三大征(宁夏、朝鲜、播州)把国库和九边精锐耗掉一大截,等1616年努尔哈赤在赫图阿拉称汗建后金,明朝的辽东额兵账面六万、能机动的才两万出头。
1618年"七大恨"起兵,破抚顺、清河,明朝才慌。1619年杨镐挂帅,凑了明军八万八千多,加朝鲜兵、叶赫兵,总算勉强十万出头( 《清史》吹成四十七万那是给自己贴金)。
分四路合围赫图阿拉,从三月初一到初五,杜松西路军在萨尔浒被围全灭,马林北路军溃散,刘綎东路军深河被诱歼,只李如柏南路军因是李成梁之子迟迟不进捡回一条命。
五天,三路丧师,阵亡将校三百余、兵丁四万五千八百余,火器骡马丢得干干净净。
很多人把萨尔浒当成"明朝亡于军事"的拐点,这评价还是轻了。萨尔浒不是明朝摔的一跤,是前面三十年边疆养寇、二十年中枢装睡、十年财政掏空攒出来的总账单。
努尔哈赤当然狠,但他每一个升级节点——袭职、封龙虎将军、吞海西、占宽甸、收辽民——门槛都在明朝人手里,每一次明朝都选择"省事""省钱""别惹麻烦"。
老虎不是一天喂大的,是每次都觉得"再喂一口也无妨"喂出来的。
萨尔浒之后明朝还没亡,又撑了二十五年才北京城破。可辽东主动权一丢,辽沈、广宁、大凌河一路往下塌,内部流寇又起,两面烧钱,哪边都补不上。到崇祯上吊时回头看,1583年那十三副遗甲,才是真正撬动江山的那根棍子。

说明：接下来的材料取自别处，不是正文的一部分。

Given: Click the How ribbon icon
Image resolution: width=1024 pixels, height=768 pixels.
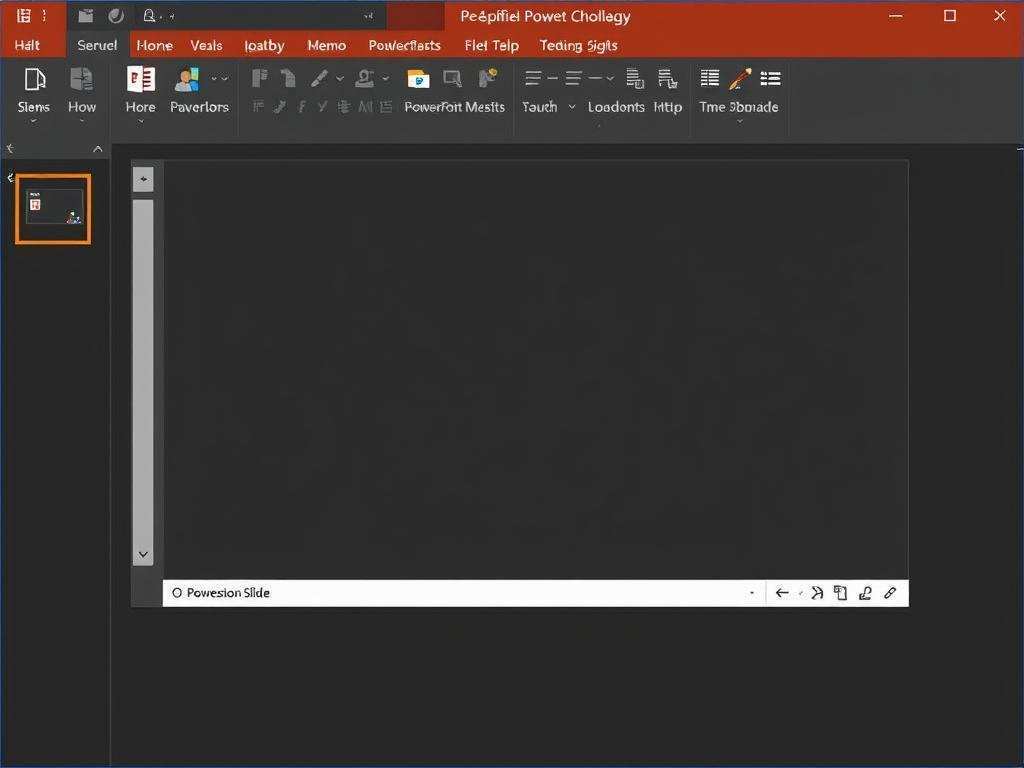Looking at the screenshot, I should click(81, 80).
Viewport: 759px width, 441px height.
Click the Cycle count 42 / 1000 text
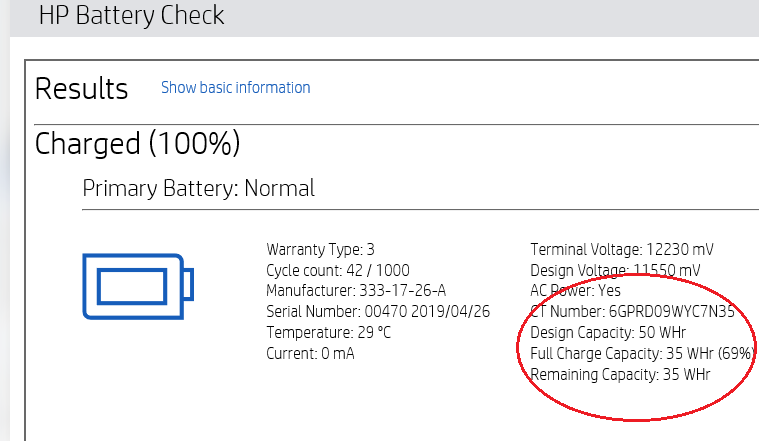(x=338, y=270)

史料出处:《明神宗实录》万历四十六年至四十七年条; 《明史》卷二百三十八《李成梁传》、卷二百五十九《杨镐传》;王在晋 《三朝辽史实录》卷一;谈迁 《国榷》卷八十二至八十三;《满文老档》天命三四年条;李光涛 《明清史论集》、阎崇年 《清朝开国史》第二、三章。